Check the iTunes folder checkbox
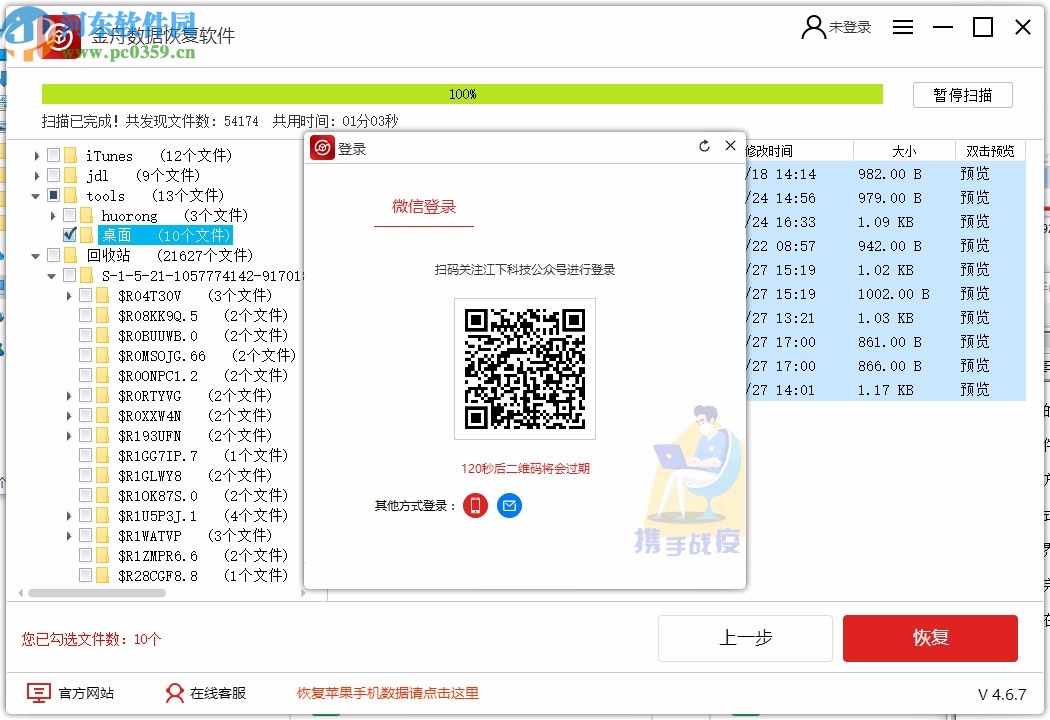Screen dimensions: 1050x720 [52, 155]
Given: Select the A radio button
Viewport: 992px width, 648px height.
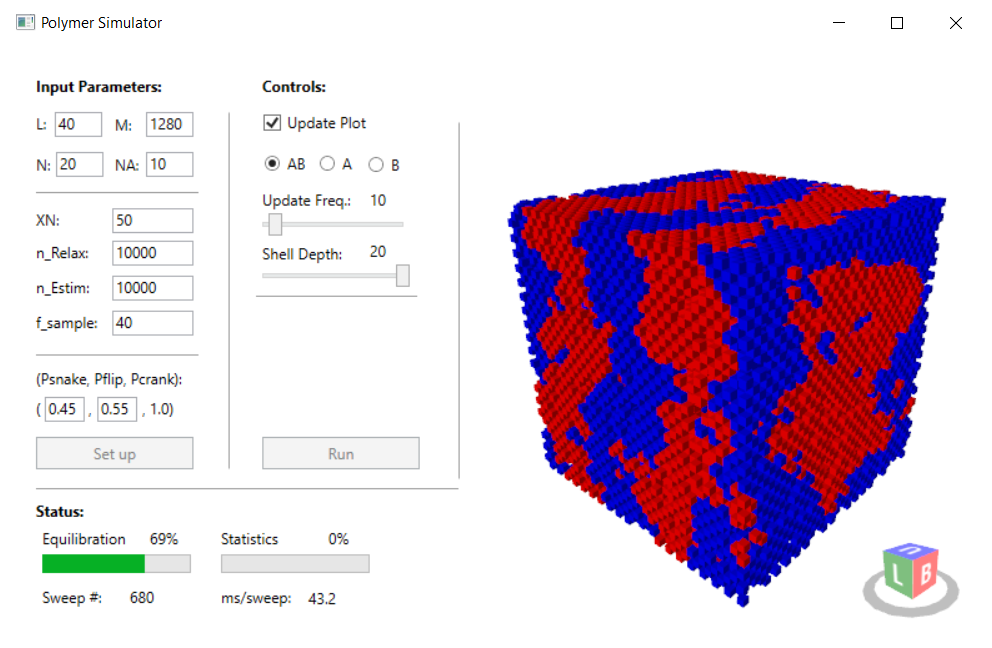Looking at the screenshot, I should pyautogui.click(x=327, y=164).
========
• **WORK REQUIRED**:
From the first line to the last, return the material above exactly, apart from the pictures.

• **RESPONSE**:
Check the iTunes folder checkbox
Screen dimensions: 1050x720 [52, 155]
Given: Select the A radio button
Viewport: 992px width, 648px height.
Looking at the screenshot, I should pyautogui.click(x=327, y=164).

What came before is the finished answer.